The records required under this Section 5.0 shall be maintained and available for inspection for a period of five (5) years following the calendar quarter to which they pertain. This Section 5.0D shall survive termination of this Agreement.

F.  
Payments due under this Agreement that are more than sixty (60) days late shall be subject to a twenty percent (20%) per annum interest charge.
 
        6. REQUISITIONS AND ACKNOWLEDGEMENTS

A.  
DNA Material Supply.

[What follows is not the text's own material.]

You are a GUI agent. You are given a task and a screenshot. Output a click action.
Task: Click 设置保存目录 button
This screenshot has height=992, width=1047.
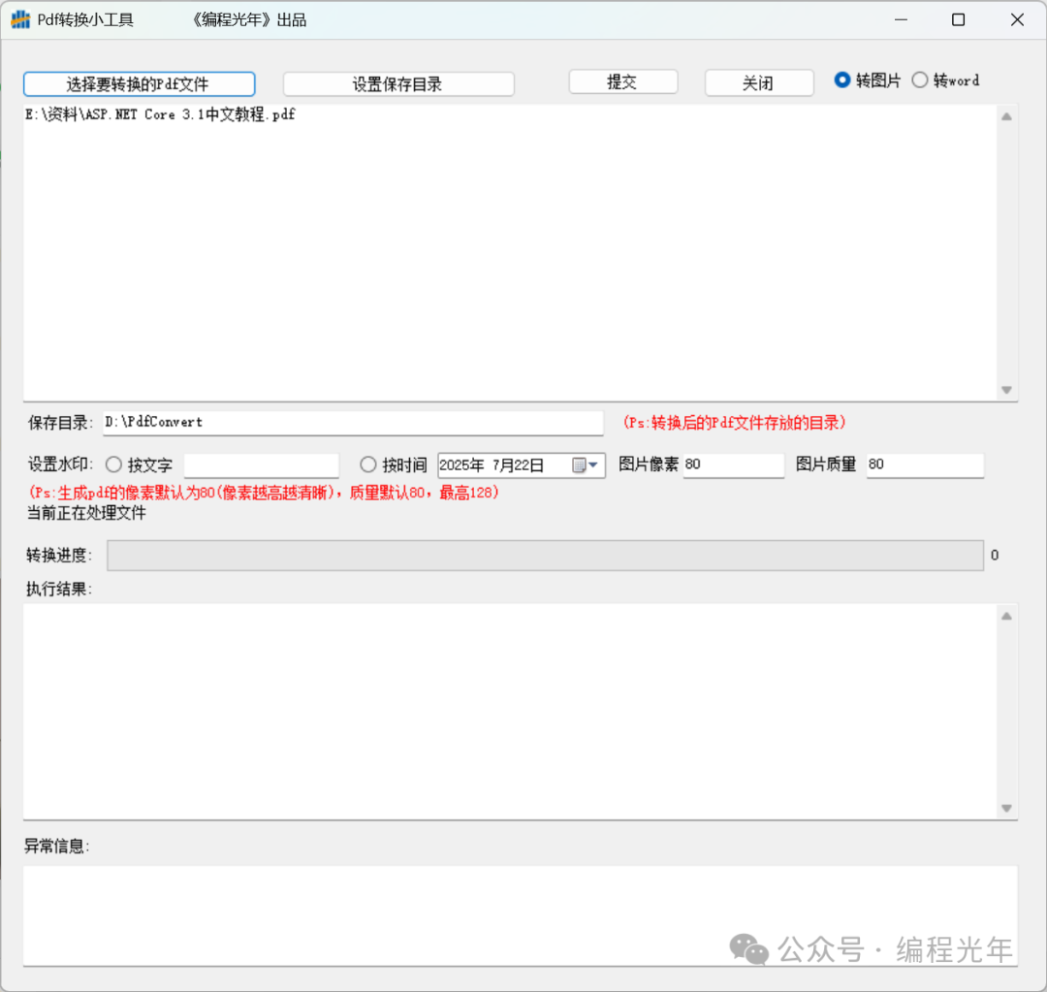pos(398,84)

The parties agree to jointly and continuously determine DNA material stockpile requirements sufficient to meet the production requirements of IIMAK. ADNAS shall stockpile in the US at a facility(s) selected by ADNAS and approved by IIMAK, sufficient DNA Materials to ensure at all times the adequate and on-time supply of DNA Material in quantities sufficient to fully meet the production requirements of IIMAK in a timely manner.

B.  
Delivery. ADNAS will use commercially reasonable efforts to deliver the ADNAS Materials at the times specified in its written acknowledgment of a requisition for ADNAS Materials. ADNAS will not be liable to IIMAK or to any other party for any delay in the delivery of the ADNAS Materials not directly attributable to ADNAS.

C.  
Shipment. ADNAS will package and ship the ADNAS Materials in accordance with standard commercial practices. The ADNAS Materials will be shipped prepaid to the location specified on IIMAK’s requisition, by a mode of shipment selected by ADNAS. Title, except to the extent the ADNAS Materials contain or consist of software or firmware, will pass to IIMAK upon ADNAS’ delivery of the ADNAS Materials to the facility site of IIMAK.

D.  
Ordering. All requisitions for ADNAS Materials submitted by IIMAK will be sent to ADNAS at the address set forth below, email address(es) or via facsimile. All requisitions will specify the type and quantity of the ADNAS Materials requested and the delivery date requested, and will be sent to the attention of Dr. Benjamin Liang with copies to MeiLin Wan and Kurt Jensen . All of IIMAK’s requisitions will be governed exclusively by the terms and conditions of this Agreement.

E.  
Acceptance. A requisition will be confirmed or declined by ADNAS in writing, by email, or facsimile within five (5) business days of its receipt.
 
        7. MANUFACTURING, SALES AND MARKETING.

A.  
Upon successful completion of the Joint Development, IIMAK agrees to develop a Manufacturing, Sales & Marketing Plan to undertake manufacturing, sales and marketing efforts to promote the Products into the target markets and to target clients. The Manufacturing, Sales & Marketing Plan shall identify and prioritize clients, define product categories and applications, program marketing activities, news releases, trade show participation, web seminars and direct electronic mailing campaigns. IIMAK shall create industry-specific and customer-specific marketing and presentation Materials and shall mount comprehensive trade publicity programs for the Products as they are developed.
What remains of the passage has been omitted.